> **Instructions for the task**: Rewrite the items below with "Screen dimensions" swapped for "Display size" everywhere it occurs, keeping everything else the same.

> **Input rows**:
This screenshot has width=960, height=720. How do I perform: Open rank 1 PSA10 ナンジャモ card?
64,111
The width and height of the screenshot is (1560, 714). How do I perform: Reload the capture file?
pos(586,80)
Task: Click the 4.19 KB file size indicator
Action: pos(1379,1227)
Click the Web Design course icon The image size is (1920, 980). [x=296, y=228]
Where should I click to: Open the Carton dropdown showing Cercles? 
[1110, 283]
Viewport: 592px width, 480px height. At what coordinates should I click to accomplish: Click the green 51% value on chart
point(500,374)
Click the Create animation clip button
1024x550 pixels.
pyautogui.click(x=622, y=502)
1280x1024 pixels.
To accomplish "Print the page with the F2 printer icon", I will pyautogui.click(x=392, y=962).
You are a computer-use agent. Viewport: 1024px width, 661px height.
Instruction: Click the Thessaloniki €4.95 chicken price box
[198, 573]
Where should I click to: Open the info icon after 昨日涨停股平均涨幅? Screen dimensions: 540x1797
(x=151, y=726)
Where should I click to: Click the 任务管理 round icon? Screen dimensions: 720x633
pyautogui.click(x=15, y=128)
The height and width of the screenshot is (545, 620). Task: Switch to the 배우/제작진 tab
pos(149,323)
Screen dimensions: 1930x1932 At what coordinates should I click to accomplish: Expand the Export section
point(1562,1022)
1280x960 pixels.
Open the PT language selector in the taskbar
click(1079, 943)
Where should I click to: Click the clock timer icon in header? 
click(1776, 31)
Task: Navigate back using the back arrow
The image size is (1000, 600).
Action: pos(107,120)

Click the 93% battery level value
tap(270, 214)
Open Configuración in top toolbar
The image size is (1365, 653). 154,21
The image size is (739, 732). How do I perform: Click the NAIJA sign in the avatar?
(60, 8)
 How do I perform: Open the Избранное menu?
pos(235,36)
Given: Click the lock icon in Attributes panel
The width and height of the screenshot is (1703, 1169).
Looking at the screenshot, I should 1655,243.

> **Solution to this problem**:
This screenshot has width=960, height=720. How do I perform: Open rank 1 PSA10 ナンジャモ card?
64,111
The width and height of the screenshot is (1560, 714). How do I perform: Reload the capture file?
pos(586,80)
Task: Click the 4.19 KB file size indicator
Action: pos(1379,1227)
Click the Web Design course icon The image size is (1920, 980). [x=296, y=228]
Where should I click to: Open the Carton dropdown showing Cercles? 
[1110, 283]
Viewport: 592px width, 480px height. At what coordinates should I click to accomplish: Click the green 51% value on chart
point(500,374)
Click the Create animation clip button
1024x550 pixels.
pyautogui.click(x=622, y=502)
1280x1024 pixels.
To accomplish "Print the page with the F2 printer icon", I will pyautogui.click(x=392, y=962).
You are a computer-use agent. Viewport: 1024px width, 661px height.
Instruction: Click the Thessaloniki €4.95 chicken price box
[198, 573]
Where should I click to: Open the info icon after 昨日涨停股平均涨幅? Display size: 540x1797
(x=151, y=726)
Where should I click to: Click the 任务管理 round icon? Display size: 720x633
pyautogui.click(x=15, y=128)
The height and width of the screenshot is (545, 620). Task: Switch to the 배우/제작진 tab
pos(149,323)
Display size: 1930x1932 At what coordinates should I click to accomplish: Expand the Export section
point(1562,1022)
1280x960 pixels.
Open the PT language selector in the taskbar
click(1079, 943)
Where should I click to: Click the clock timer icon in header? 
click(1776, 31)
Task: Navigate back using the back arrow
The image size is (1000, 600).
Action: pos(107,120)

Click the 93% battery level value
tap(270, 214)
Open Configuración in top toolbar
The image size is (1365, 653). 154,21
The image size is (739, 732). How do I perform: Click the NAIJA sign in the avatar?
(60, 8)
 How do I perform: Open the Избранное menu?
pos(235,36)
Given: Click the lock icon in Attributes panel
The width and height of the screenshot is (1703, 1169).
Looking at the screenshot, I should 1655,243.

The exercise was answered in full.